Poor dental hygiene puts congenital heart disease patients at risk of further heart damage

Compared to healthy controls, patients with single ventricle physiology had better health behaviours overall. But patients exercised less and their dental hygiene practices (mainly flossing) was poorer.

The only statistically significant differences between patients and controls were for binge drinking and physical activity. A significantly lower proportion of binge drinking was found in patients compared to controls (24% vs 41%). And patients exercised less than controls (61% vs 76%).

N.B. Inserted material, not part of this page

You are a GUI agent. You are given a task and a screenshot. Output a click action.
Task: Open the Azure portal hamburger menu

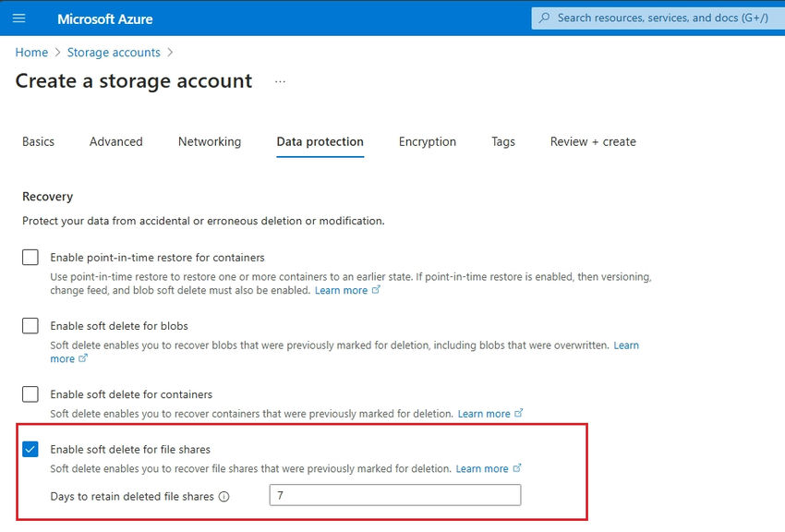point(19,18)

“Patients with complex conditions can have physical restrictions so the fact that they are less physically active is perhaps not surprising,” says Professor Moons. “But the reasons behind the poorer dental hygiene practices of patients in both studies need to be investigated further.”

Endocarditis is a life-threatening disease, although it is relatively uncommon. Substantial morbidity and mortality result from this infection, despite improvements in outcome due to advances in antimicrobial therapy and enhanced ability to diagnose and treat complications. Primary prevention of endocarditis whenever possible is therefore very important.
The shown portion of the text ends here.